On the heels of an employee-led protest against Google, a group of 35 Google employees is banding together to take it a step further and end the practice of forced arbitration across the entire tech industry.
Forced arbitration ensures workplace disputes are settled behind closed doors and without any right to an appeal. These types of agreements effectively prevent employees from suing companies. Following the walkout last month, Google got rid of forced arbitration for sexual harassment and sexual assault claims, offering more transparency around those investigations and more. Airbnb, eBay and Facebook quickly followed suit.
However, optional arbitration at Google is only granted for full-time employees, which does not include the thousands of contract workers at the company. Now, a group of Google employees is demanding an end to forced arbitration, as it relates to any case of discrimination, across the entire industry.
As the employees note on Medium, arbitration is still forced for discrimination cases pertaining to race, sexual orientation, sex, gender identity, age and ability. Additionally, employee contracts in the U.S. still have an arbitration waiver, the employees wrote.
“We have not heard of any plan to render these waivers null and void,” employees wrote on Medium. “Google operates in 52 countries where arbitration laws vary, and leadership has not addressed these variances. What should we expect?”

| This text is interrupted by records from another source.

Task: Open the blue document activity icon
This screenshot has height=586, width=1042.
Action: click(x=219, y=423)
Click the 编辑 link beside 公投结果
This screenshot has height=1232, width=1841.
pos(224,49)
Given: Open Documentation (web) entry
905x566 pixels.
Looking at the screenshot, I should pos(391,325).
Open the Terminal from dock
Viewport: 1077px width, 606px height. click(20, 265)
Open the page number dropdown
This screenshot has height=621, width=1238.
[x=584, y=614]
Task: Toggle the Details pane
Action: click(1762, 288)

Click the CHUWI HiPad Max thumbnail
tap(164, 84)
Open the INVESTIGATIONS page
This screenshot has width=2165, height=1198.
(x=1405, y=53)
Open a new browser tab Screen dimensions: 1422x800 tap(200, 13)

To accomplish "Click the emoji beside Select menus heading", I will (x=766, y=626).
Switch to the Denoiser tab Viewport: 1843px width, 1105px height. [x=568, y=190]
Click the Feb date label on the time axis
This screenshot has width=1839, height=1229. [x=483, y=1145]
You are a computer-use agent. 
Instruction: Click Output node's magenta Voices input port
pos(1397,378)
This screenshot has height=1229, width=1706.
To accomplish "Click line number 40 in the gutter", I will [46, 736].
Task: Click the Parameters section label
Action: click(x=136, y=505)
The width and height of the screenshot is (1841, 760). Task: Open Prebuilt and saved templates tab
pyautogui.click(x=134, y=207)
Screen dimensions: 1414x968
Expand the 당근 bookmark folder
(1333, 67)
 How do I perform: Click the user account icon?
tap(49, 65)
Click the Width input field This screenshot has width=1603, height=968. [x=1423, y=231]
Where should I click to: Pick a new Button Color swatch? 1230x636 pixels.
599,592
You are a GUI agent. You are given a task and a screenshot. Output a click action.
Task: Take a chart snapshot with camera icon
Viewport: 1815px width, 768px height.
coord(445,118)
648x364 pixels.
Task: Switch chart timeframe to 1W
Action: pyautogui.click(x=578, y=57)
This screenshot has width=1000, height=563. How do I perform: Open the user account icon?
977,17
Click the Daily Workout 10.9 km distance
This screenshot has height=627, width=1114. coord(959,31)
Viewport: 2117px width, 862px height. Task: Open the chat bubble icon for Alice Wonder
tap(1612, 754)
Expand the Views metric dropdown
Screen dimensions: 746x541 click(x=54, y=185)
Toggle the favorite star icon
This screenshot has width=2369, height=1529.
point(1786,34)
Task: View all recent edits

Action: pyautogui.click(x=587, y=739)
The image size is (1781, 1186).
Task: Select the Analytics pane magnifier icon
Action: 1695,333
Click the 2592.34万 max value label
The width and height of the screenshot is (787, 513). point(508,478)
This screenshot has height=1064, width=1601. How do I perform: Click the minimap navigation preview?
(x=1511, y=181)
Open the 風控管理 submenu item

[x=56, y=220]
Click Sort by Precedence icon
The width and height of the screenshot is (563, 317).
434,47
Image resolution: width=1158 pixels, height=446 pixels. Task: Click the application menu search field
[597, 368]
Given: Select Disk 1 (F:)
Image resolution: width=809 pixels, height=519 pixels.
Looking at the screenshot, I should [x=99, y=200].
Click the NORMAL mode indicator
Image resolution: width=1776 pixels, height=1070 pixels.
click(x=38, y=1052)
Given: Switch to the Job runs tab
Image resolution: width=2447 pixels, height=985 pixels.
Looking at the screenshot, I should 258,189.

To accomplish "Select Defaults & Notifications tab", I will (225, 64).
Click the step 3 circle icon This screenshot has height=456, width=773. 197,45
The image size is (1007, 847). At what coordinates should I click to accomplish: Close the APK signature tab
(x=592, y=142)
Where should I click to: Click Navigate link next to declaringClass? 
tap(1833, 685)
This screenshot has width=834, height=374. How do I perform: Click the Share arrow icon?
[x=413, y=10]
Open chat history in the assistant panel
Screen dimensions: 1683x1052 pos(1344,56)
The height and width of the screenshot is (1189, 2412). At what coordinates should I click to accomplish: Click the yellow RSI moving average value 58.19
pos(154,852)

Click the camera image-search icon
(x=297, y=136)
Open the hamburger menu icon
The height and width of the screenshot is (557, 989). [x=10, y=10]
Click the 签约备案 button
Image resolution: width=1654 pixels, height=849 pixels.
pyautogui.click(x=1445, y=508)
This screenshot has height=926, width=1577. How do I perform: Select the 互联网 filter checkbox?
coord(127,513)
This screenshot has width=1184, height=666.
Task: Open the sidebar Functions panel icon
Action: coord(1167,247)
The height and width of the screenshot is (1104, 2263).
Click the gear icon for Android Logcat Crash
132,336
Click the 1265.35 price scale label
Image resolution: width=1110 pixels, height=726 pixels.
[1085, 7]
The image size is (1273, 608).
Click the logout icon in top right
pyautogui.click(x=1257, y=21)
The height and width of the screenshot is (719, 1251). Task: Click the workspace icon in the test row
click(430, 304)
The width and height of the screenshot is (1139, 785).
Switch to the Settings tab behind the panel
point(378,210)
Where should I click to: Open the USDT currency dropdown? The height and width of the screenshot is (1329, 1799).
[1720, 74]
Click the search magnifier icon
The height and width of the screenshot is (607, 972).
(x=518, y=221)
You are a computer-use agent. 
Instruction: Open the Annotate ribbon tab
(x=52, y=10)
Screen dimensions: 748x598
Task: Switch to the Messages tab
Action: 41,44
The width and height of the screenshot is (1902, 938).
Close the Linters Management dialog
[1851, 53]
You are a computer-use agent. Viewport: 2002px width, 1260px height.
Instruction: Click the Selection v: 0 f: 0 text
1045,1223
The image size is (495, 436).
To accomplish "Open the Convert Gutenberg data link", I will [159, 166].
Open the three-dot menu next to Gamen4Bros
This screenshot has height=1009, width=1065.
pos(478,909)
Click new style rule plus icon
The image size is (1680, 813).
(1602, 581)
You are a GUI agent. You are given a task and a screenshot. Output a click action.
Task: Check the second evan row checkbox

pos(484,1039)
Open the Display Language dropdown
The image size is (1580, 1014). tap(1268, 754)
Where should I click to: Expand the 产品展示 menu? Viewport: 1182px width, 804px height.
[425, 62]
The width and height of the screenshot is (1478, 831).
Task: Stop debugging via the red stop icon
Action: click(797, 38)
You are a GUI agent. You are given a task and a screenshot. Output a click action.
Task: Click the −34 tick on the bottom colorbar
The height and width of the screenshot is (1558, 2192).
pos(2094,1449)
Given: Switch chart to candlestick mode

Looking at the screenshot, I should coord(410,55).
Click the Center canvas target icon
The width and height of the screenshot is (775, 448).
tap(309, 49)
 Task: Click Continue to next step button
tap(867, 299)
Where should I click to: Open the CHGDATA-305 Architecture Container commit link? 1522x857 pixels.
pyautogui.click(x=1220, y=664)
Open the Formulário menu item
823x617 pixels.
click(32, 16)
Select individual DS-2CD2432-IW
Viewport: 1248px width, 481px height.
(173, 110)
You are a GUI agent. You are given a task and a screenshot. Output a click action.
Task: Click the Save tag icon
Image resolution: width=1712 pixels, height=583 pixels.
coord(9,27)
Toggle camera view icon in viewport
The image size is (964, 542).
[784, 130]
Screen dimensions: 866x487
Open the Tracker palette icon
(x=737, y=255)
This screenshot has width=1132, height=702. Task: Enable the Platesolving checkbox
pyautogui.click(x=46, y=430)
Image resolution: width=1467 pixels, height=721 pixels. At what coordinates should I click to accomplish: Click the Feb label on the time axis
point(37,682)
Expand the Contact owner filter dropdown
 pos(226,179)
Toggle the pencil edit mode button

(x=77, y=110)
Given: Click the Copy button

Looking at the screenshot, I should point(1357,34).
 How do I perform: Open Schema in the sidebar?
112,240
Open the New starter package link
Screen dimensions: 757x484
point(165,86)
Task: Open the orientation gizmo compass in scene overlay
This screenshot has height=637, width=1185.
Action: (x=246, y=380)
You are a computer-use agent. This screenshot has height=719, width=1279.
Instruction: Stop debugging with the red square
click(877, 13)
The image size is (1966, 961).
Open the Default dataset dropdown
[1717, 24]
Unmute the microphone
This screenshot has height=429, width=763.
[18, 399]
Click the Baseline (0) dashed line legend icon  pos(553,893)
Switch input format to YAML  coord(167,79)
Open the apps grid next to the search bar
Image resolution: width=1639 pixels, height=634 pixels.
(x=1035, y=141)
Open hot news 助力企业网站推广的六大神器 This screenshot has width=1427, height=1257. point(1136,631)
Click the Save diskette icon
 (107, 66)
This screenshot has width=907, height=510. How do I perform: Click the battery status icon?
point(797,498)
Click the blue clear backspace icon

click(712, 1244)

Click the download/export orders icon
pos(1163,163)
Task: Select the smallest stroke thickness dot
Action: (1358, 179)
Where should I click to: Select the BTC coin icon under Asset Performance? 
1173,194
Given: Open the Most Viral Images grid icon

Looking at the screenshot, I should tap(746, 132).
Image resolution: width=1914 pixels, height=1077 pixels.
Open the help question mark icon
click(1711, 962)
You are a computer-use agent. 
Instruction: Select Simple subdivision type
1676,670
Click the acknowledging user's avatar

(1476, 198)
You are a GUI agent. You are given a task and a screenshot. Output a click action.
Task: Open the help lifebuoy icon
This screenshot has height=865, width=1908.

Moving forward, they’re asking other tech workers to join them in their fight to end forced arbitration for all forms of harassment and discrimination. They’re also calling on elected officials to support the Arbitration Fairness Act, as well as Restoring Justice for Workers Act.
“We are already engaging with multiple organizations and can help connect the dots through educational materials and organizing resources,” they wrote. “2019 must be the year to end a system of privatized justice that impacts over 60 million workers in the US alone.”
I’ve reached out to Google and will update this story if I hear back.